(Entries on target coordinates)
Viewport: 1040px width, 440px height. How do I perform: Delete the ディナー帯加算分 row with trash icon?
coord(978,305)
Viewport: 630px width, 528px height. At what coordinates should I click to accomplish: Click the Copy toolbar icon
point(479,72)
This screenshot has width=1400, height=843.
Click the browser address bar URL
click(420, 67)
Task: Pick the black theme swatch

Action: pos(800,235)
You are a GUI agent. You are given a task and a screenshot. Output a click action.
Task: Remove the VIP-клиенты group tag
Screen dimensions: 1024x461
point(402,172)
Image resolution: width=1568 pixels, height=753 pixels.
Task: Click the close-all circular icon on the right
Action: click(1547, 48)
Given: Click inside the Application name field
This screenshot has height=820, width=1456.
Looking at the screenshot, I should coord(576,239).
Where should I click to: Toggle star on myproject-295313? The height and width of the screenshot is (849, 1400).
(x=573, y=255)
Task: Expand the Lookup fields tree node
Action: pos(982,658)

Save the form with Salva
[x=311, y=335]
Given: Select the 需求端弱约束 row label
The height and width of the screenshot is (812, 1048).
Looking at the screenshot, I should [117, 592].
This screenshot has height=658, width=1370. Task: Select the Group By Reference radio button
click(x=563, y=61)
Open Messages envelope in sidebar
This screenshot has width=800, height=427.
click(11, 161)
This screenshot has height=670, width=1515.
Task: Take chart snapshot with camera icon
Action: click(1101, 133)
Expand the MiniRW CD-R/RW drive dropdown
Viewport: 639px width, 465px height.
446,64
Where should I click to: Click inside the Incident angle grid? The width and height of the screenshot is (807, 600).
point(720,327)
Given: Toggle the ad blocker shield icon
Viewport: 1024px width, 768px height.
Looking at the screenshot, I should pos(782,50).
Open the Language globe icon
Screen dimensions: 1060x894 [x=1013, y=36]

* PROBLEM *
Recast the rows above as a JSON list of strings, one string per line, omitting blank lines.

* TASK OUTPUT *
[
  "Viewport: 1040px width, 440px height. How do I perform: Delete the ディナー帯加算分 row with trash icon?",
  "coord(978,305)",
  "Viewport: 630px width, 528px height. At what coordinates should I click to accomplish: Click the Copy toolbar icon",
  "point(479,72)",
  "This screenshot has width=1400, height=843.",
  "Click the browser address bar URL",
  "click(420, 67)",
  "Task: Pick the black theme swatch",
  "Action: pos(800,235)",
  "You are a GUI agent. You are given a task and a screenshot. Output a click action.",
  "Task: Remove the VIP-клиенты group tag",
  "Screen dimensions: 1024x461",
  "point(402,172)",
  "Image resolution: width=1568 pixels, height=753 pixels.",
  "Task: Click the close-all circular icon on the right",
  "Action: click(1547, 48)",
  "Given: Click inside the Application name field",
  "This screenshot has height=820, width=1456.",
  "Looking at the screenshot, I should coord(576,239).",
  "Where should I click to: Toggle star on myproject-295313? The height and width of the screenshot is (849, 1400).",
  "(x=573, y=255)",
  "Task: Expand the Lookup fields tree node",
  "Action: pos(982,658)",
  "Save the form with Salva",
  "[x=311, y=335]",
  "Given: Select the 需求端弱约束 row label",
  "The height and width of the screenshot is (812, 1048).",
  "Looking at the screenshot, I should [117, 592].",
  "This screenshot has height=658, width=1370. Task: Select the Group By Reference radio button",
  "click(x=563, y=61)",
  "Open Messages envelope in sidebar",
  "This screenshot has width=800, height=427.",
  "click(11, 161)",
  "This screenshot has height=670, width=1515.",
  "Task: Take chart snapshot with camera icon",
  "Action: click(1101, 133)",
  "Expand the MiniRW CD-R/RW drive dropdown",
  "Viewport: 639px width, 465px height.",
  "446,64",
  "Where should I click to: Click inside the Incident angle grid? The width and height of the screenshot is (807, 600).",
  "point(720,327)",
  "Given: Toggle the ad blocker shield icon",
  "Viewport: 1024px width, 768px height.",
  "Looking at the screenshot, I should pos(782,50).",
  "Open the Language globe icon",
  "Screen dimensions: 1060x894 [x=1013, y=36]"
]